# Router reagiert nicht mehr - WRT54g



## oldputz1990 (23. März 2008)

Hallo!

Ich habe einen WRT54g Router.

Firmware ist DD-WRT oben gewesen.


Gestern wollte ich wieder eine Standard Firmware raufspielen, und habe keine Firmware für die Version 1.1 gefunden, darum habe ich die von der Ver. 3.0 raufgespielt.

Firmware wurde erfolgreich aktualisiert, (nicht unterbrochen).

Kurz danach konnte ich nicht mehr auf den Router zugreifen.
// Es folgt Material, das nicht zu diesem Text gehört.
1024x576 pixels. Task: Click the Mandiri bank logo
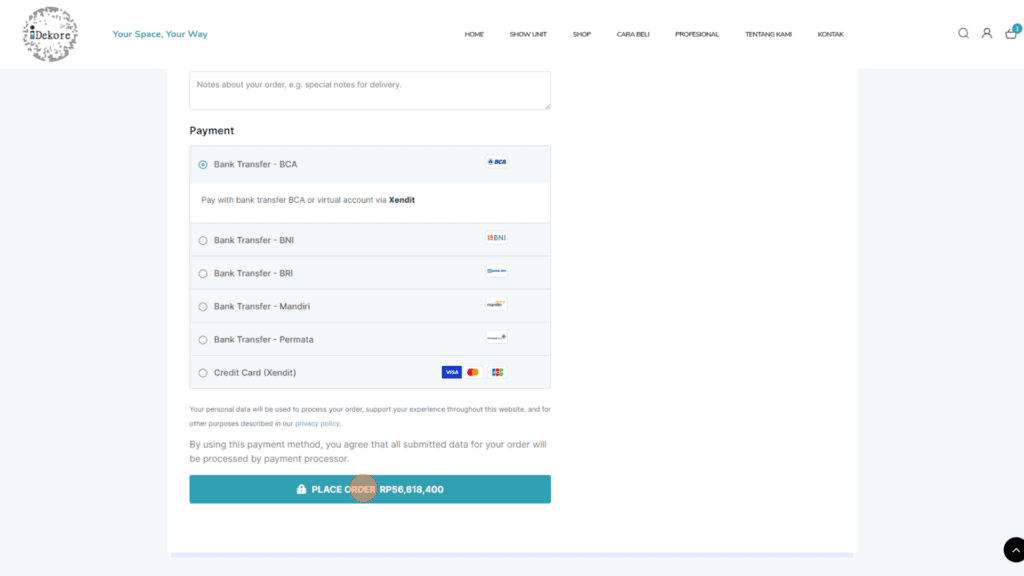[497, 304]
Er reagiert auf kein Ping, kein Webzugriff, nichts.

DHCP deaktiviert.

Habe schon alle IP Adressen mit einem Scanner durchsucht, kein Erfolg.... der Router reagiert auf keine IP Adresse.


Habe schon mit dem Reset Button alles probiert -- >kein Erfolg!


Gibt es noch Möglichkeiten, den Router auf Fabrikeinstellungen zurücksetzen?


Danke!


----------



## port29 (23. März 2008)

Hi,

mit dem WRT54g hatte ich schon meinen Spaß, hab aktuell 7 Stück davon im Einsatz, 3 bereits mit nem JTAG Stecker 

Ich habe jetzt mal die erste Frage an dich: Funktioniert der Switch in dem Router noch? Merkt er, wenn du das LAN Kabel einsteckst oder geht das auch nicht mehr?


----------



## oldputz1990 (23. März 2008)

Hallo!

Wenn man ein Kabel einsteckt, leuchtet das Lämpchen, ja!

Das Funktioniert!


----------



## port29 (23. März 2008)

Glückwunsch, dann ist das Ding noch nicht ganz Schrott. 

Jetzt würde ich folgendes machen: 

- Router ist aus. 
- Netzwerkkabel rein und auf einem Rechner einen ping auf 192.168.1.1 laufen lassen.
- Router einschalten und 1-2 Sekunden warten, dann Stift in die Reset Taste rein und ca. 30 Sek gedrückt halten. Dann loslassen.
- Router dann ca. 2-3 Min initialisieren lassen und dabei den Ping auf dem Rechner beobachten.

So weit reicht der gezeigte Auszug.